12281 BB: How Systematic Inquiry into Connected Learning Can Contribute to Equitable Access
Organizers: William Penuel, Katie Van Horne
Presenters: Michael Harris, Timothy Podkul, Kiley Larson, Nathan Dadey, Nichole Pinkard
Discussant: Vera Michalchik
This panel focuses on approaches to studying the quality of opportunities to learn for youth in connected learning. Examining equity and access in connected learning requires understanding which youth are participating and their access to opportunities to grow in interest-related pursuits. This panel opens up a dialog on what these opportunities look like, who has access to and participates in them, and what methods for studying connected learning can help inform equity and access issues in practice.
We examine youth participation in and across contexts through different approaches to studying the quality of connected learning experiences with a specific focus on equity and youth participation in connected learning from social and spatial perspectives. We present approaches to understanding youths’ access to interest-related pursuits across multiple contexts while examining outcomes such as expanded social capital.

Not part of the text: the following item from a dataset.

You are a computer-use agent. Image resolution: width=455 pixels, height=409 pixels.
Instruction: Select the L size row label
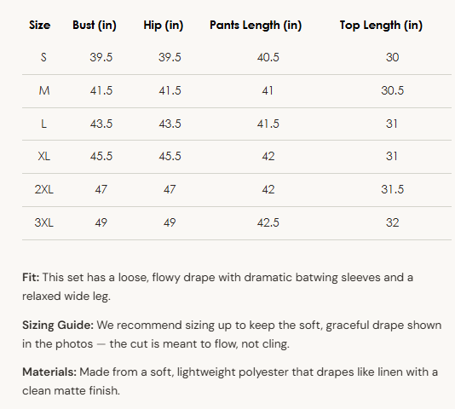43,124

We also explore how young people themselves can engage in study of their own connected learning experiences. The panel will consist of five presentations, a discussant, and time for questions and discussion. The panel includes:
Critical Analysis of the Promise and Challenges of Youth Participatory Research
We critically examine the design and implementation of a youth participatory action research project that used Google Hangouts to connect geographically dispersed sites to study factors that create or frustrate young people’s equitable access to future employment in the creative sector.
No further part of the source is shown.